= TO BE DONE =
**a)** Using the Tudor bitcoin passage below, decide whether each statement agrees with it: (i) Tudor Investment Corp held $159.9 million of iShares Bitcoin; (ii) bitcoin is the largest non-options holding in the portfolio; (iii) the portfolio has fewer than 1,000 positions. Answer yes or no for each and quote the deciding words.
**b)** According to the Tudor bitcoin passage below, which holdings are larger than bitcoin in the portfolio?
**c)** Continue the Tudor bitcoin passage below, starting after its final sentence.

= TEXT EXCERPT =

*****

Through gritted teeth
Tudor Investment Corp (because of the track record of Paul Tudor Jones) is a closely followed hedge fund. During the quarter they increased their bitcoin holdings to $159.9 million of iShares Bitcoin (4,428,230 shares). That’s a 400% increase in shares from Tudor’s previous filing as of June 30.
It makes Bitcoin the 3rd largest non-options holding in his entire portfolio of over 2,600 positions. Only NVIDIA and the S&P tracker (SPY) are larger.
It’s just one person, just one hedge fund but questions are going to be asked at the end of Q4. Why don’t we have any? Why didn’t we have any? Clients will be asking, do we hold any?
The answers will be various and the pain will be great. They will resist, reluctantly buying some but I suspect in most cases it will be done as a sop to clients rather than with any conviction. In Australia the big super funds will re-emphasise the importance of being long 50 storey office blocks that nobody wants anymore. Let’s build another one shall we?

*****

= RECORDS SHOWN =
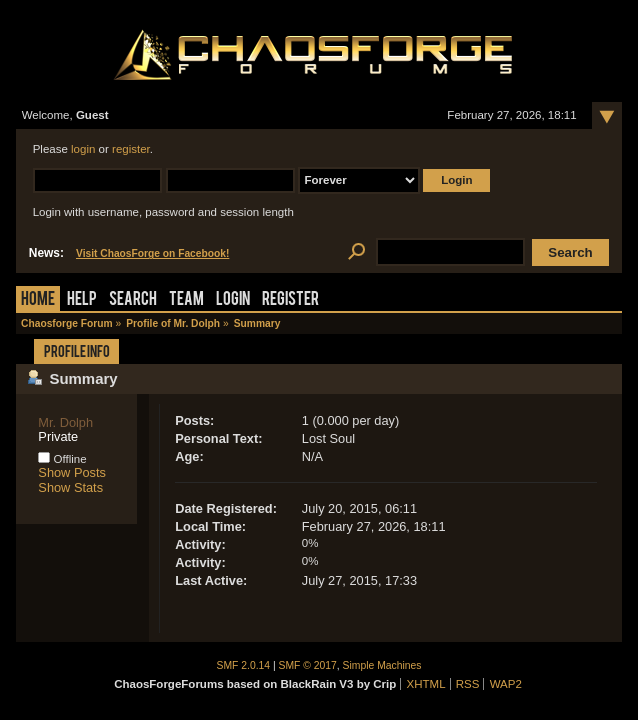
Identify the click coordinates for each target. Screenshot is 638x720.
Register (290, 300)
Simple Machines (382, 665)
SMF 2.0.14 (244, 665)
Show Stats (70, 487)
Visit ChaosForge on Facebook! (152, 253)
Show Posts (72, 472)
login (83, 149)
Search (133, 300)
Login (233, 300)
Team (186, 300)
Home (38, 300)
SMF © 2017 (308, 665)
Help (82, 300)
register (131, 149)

*****

= RESPONSES TO THE EXERCISE =
**a)**
(i) Yes: "they increased their bitcoin holdings to $159.9 million of iShares Bitcoin (4,428,230 shares)"
(ii) No: "It makes Bitcoin the 3rd largest non-options holding"
(iii) No: "his entire portfolio of over 2,600 positions"

**b)** NVIDIA and the S&P tracker (SPY).

**c)**
The dominoes will fall here. However long it takes, everyone will own bitcoin at exactly the price that they deserve to. Hal Varian’s rule (former Google Chief Economist) remains true:
“A simple way to forecast the future is to look at what rich people have today; middle-income people will have something equivalent in 10 years, and poor people will have it in an additional decade.” – Google’s chief economist Hal Varian.
It was true of washing machines, it was true of televisions and it will be true of bitcoin. However, the chances of most people owning an entire bitcoin are falling fast. What rich people have today is “some bitcoins”. In a decade or so everyone will have “some bitcoin”. The “somes” are not the same though.
A sad story
‘Think without borders’ is the trendy tagline of the British newspaper the New European. Their political reporter, James Ball, has been writing about bitcoin for over 10 years. Trump’s win causing him to wade back into battle.
During the years that I have written about Bitcoin, it has been priced at as little as one penny per coin.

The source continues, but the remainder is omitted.